Published January 04, 2013
Eli Lilly (LLY) reaffirmed its in-line fiscal 2012 guidance on Friday and unveiled an upbeat outlook for the following year.
The company also said it continues to bridge the gap between patent expirations and new drug approvals and is on track to meet or exceed expectations through 2014.
The Indianapolis-based drug maker said it sees current-year earnings in the range of $3.30 to $3.40 when excluding special items, bracketing average analyst estimates of $3.36 in a Thomson Reuters poll.
"We remain on track to meet or exceed our minimum financial performance targets,” said Derica Rice, Lilly chief financial officer. “From now through 2014, on an annual basis we still expect revenue to be at least $20 billion, net income to be at least $3 billion, and operating cash flow to be at least $4 billion."
For 2013, the pharmaceutical giant projects non-GAAP EPS of $3.75 to $3.90, topping the Street’s view of $3.71. It sees revenue for the 12-month period between $22.6 billion and $23.4 billion, meeting average analyst estimates of $22.82 billion.

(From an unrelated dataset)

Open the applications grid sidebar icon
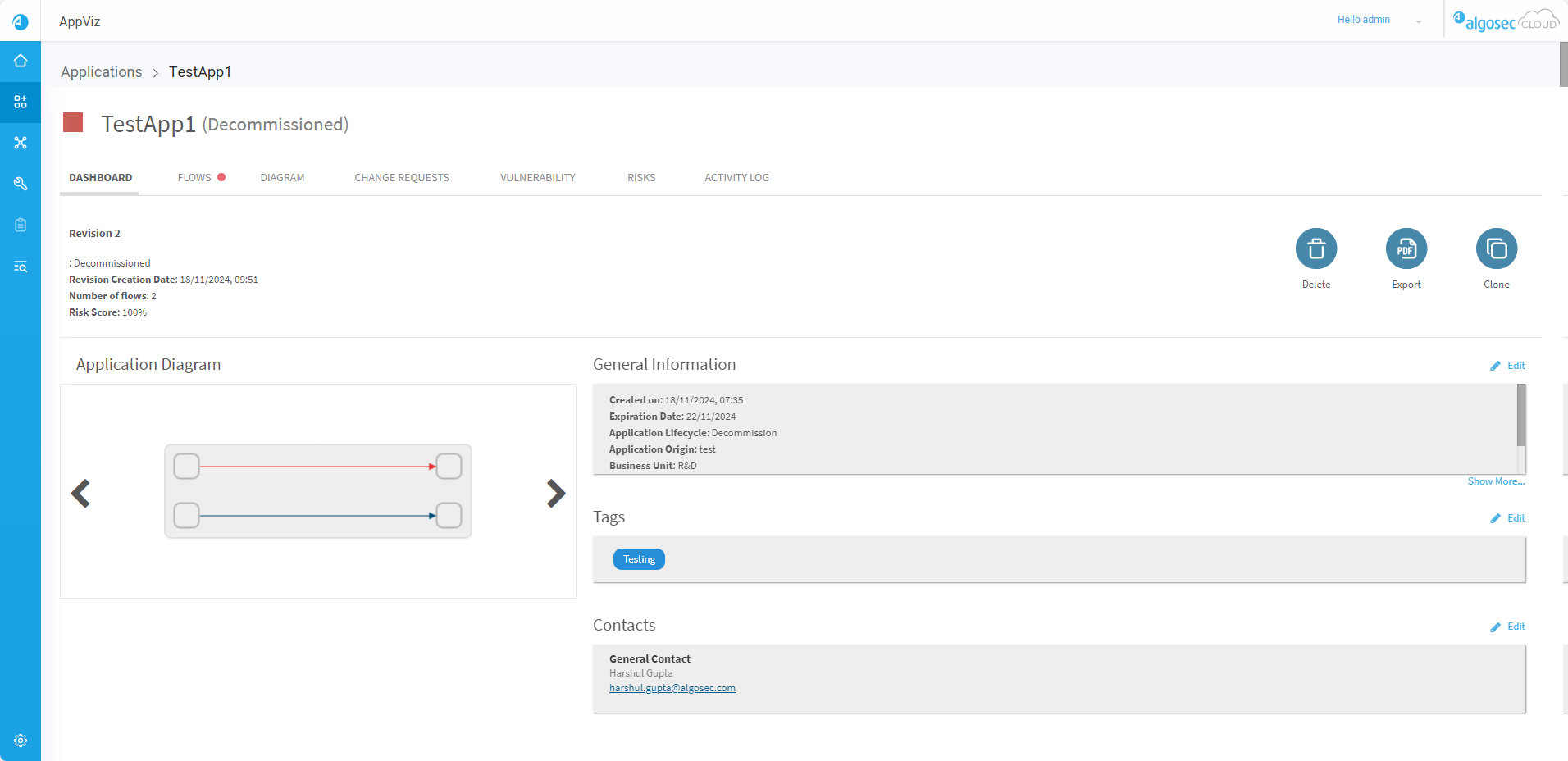Image resolution: width=1568 pixels, height=761 pixels. coord(21,102)
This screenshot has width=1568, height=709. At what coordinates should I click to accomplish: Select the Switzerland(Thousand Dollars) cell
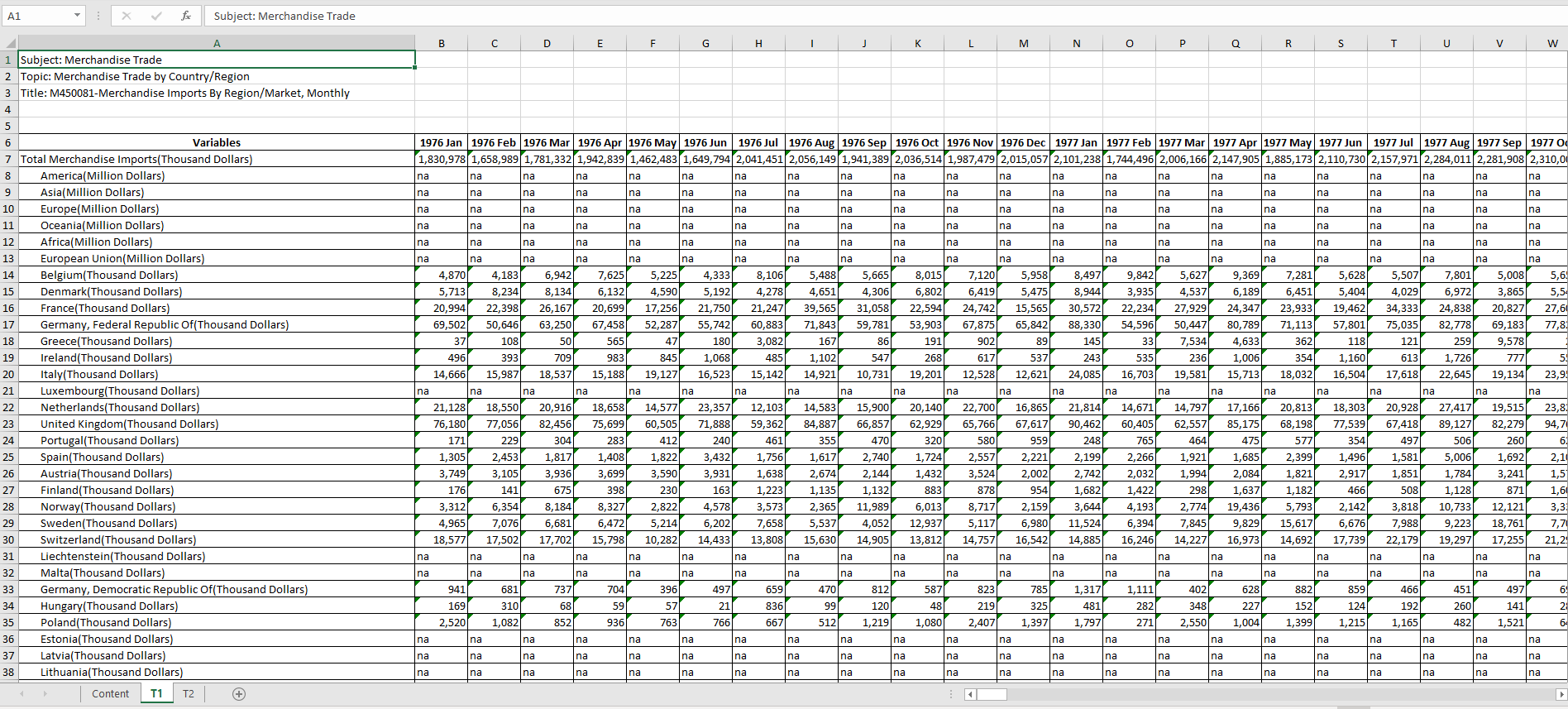(x=118, y=539)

Both outlooks exclude recent changes to the tax code and the transfer of certain commercial rights outside the U.S. and Amylin (AMLN).
Lilly said it continues to implement strategies to mitigate the effects of the so-called patent cliff that has caused it to lose exclusivity for some of its major blockbuster drugs and thrust it into much deeper competition with generic drug makers.
"We have made substantial progress in recent years and expect 2013 to continue that trend," Lilly CEO John Lechleiter said in a statement.